Я подошел к окну, выходившему в сад. Облака над Дублином были плоские, как тарелки, и плотно-белые, только снизу подкрашенные алым. Я дернул галстук, высвобождая горло, обернулся, посмотрел на нее – и вдруг, сквозь годы и вопреки предписаниям всемогущих богов, меня озарило воспоминание. Ее огромные, лучистые коровьи глаза были широко раскрыты. В ту ночь, когда я растворил дверь в ее номер, на ней были огромные очки в роговой оправе, смешно оседлавшие ее маленький носик, – она читала. Голые плечи, гора подушек, кремовые кружева, округлость колена или бедра под простыней, ночник у постели. Одна. Я даже увидел заглавие: «Галерный раб», поваренная книга для туристов, яхтсменов, холостяков. «Вот и ты, Бобби, – сказала она, как будто вполне владея собой, – ну, как прогулялся?»

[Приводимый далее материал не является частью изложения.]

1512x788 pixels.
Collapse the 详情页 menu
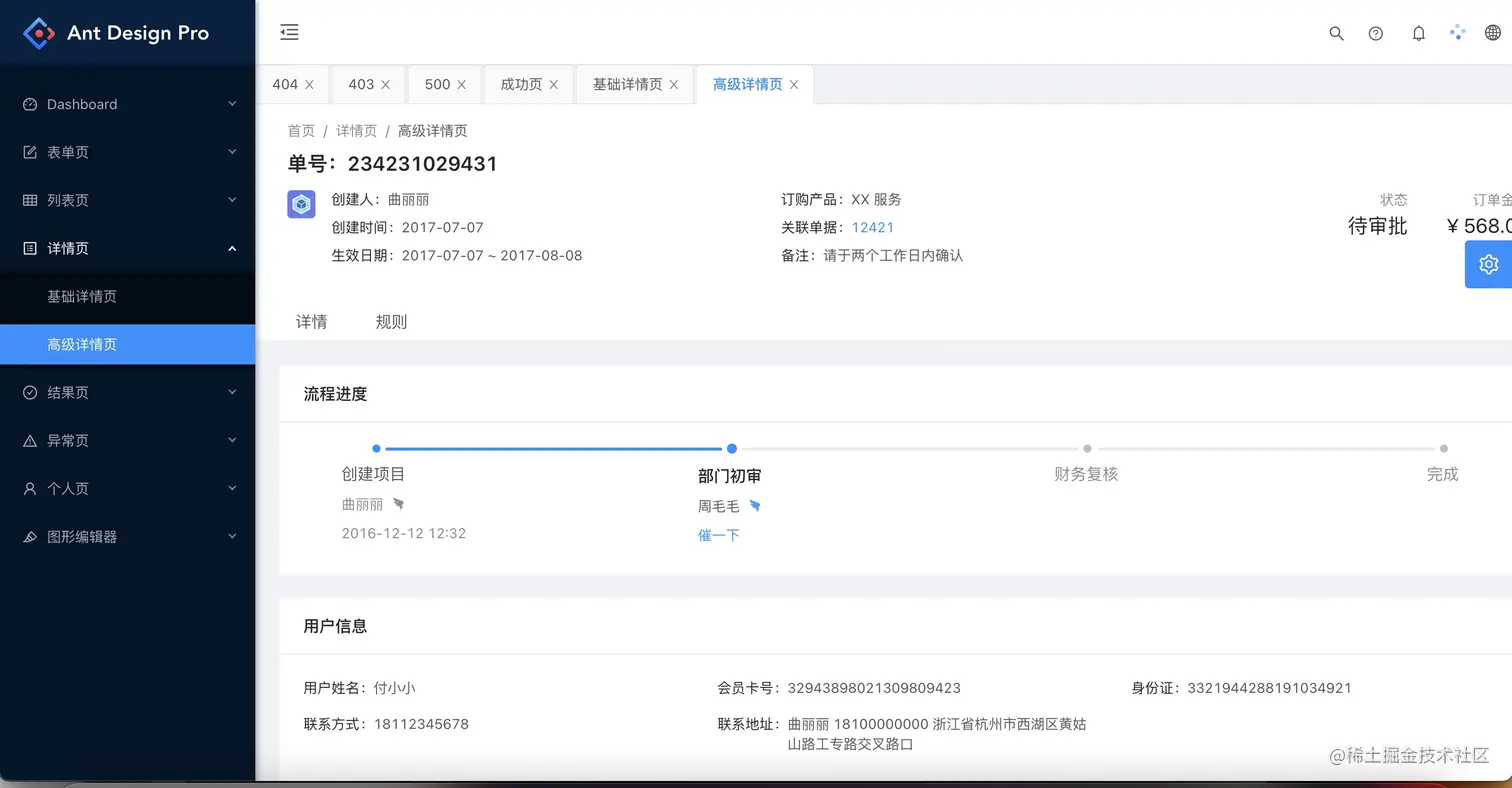tap(128, 248)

Я отвернулся от дублинских крыш и сказал:
– Я помню, ты была как восковая.
Она вскочила и швырнула стакан с виски в камин, схватила меня за плечо и повернула к себе; пламя полыхнуло под стать ее голосу.

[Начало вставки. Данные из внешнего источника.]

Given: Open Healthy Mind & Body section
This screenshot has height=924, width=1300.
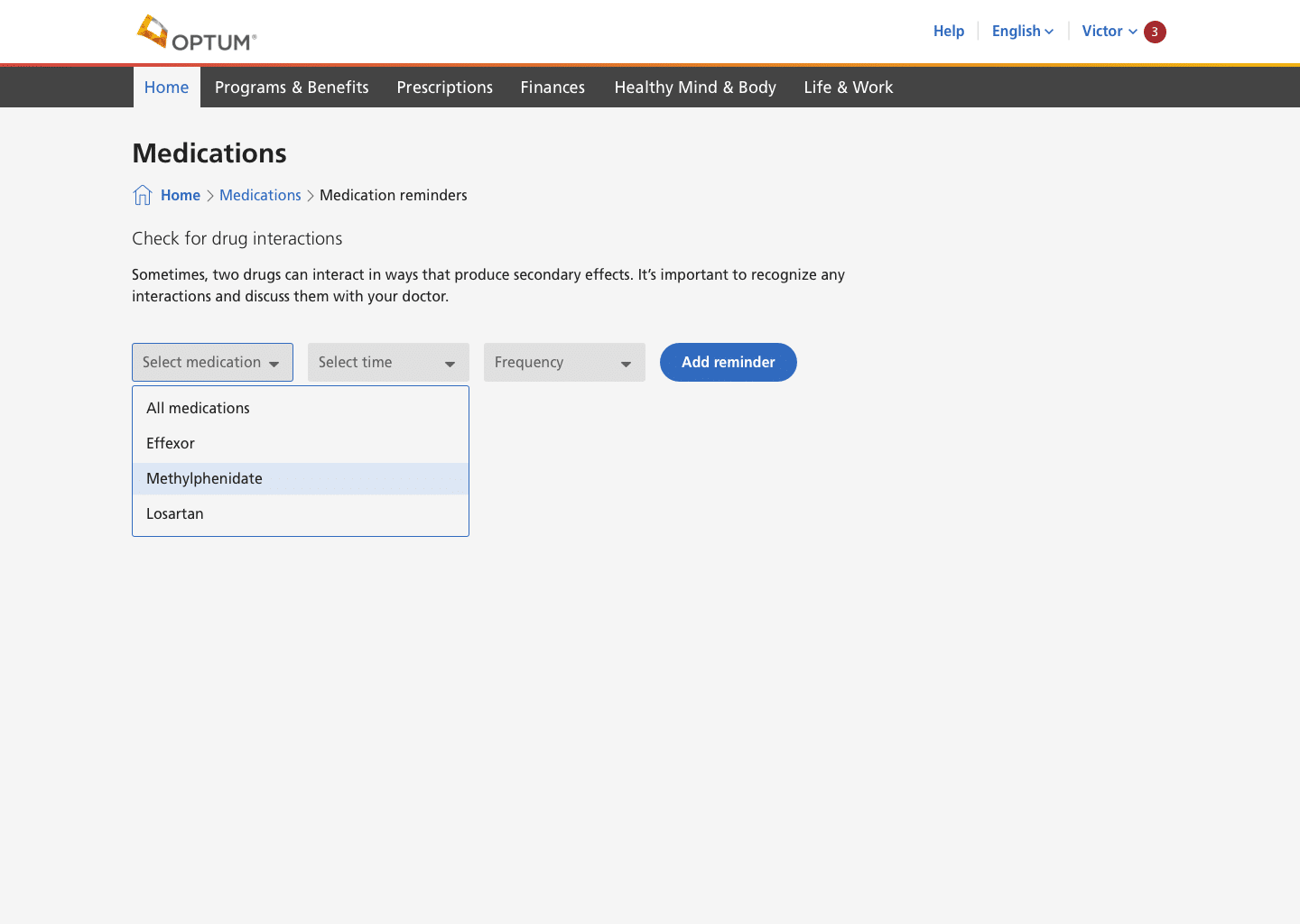Looking at the screenshot, I should point(695,88).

– А сам-то ты? Ты был бледен как мел, ты трясся, как мальчишка возле своей первой женщины, и я тебя за это любила: это ведь значило, что ты боишься себя и меня и злобишься на него – ты, добрый, достойный, надежный друг семьи, человек слова, верный приспешник, единственный, кого он удостоил доверия. Я была, говоришь ты, восковая – это потому, что знала, каково тебе дались последние четыре часа, как ты истязал себя вопросом, который вырвался у тебя, точно пробка из бутылки шампанского, едва ты прислонился к дверному косяку: «Ана! Как ты могла?»А мое согласие объяснялось очень просто: он был не только в доску пьян, он ополоумел, от запоя и усталости, его вконец извели наши многодневные споры и раздоры, страх за свою профессиональную репутацию в Дублине, которая из-за меня висела на волоске, и нестерпимая ненависть ко мне. Я рассказала тебе, как после обеда мы поднялись в мой номер, он бросил меня на постель – остались синяки на шее и у плеч, – выхватил мерзкий черный тупорылый револьвер, всегда бывший при нем на яхте – бог весть зачем, наверно, еще мальчишкой собрался отбиваться от пиратов, мятежного экипажа, акул и кашалотов, – показал мне два заряда в барабане: дескать, одна пуля для меня, другая для него, упер мне дуло в живот и заорал – теперь или никогда, так или никак, или будет по-моему, или стреляю. Выбирай!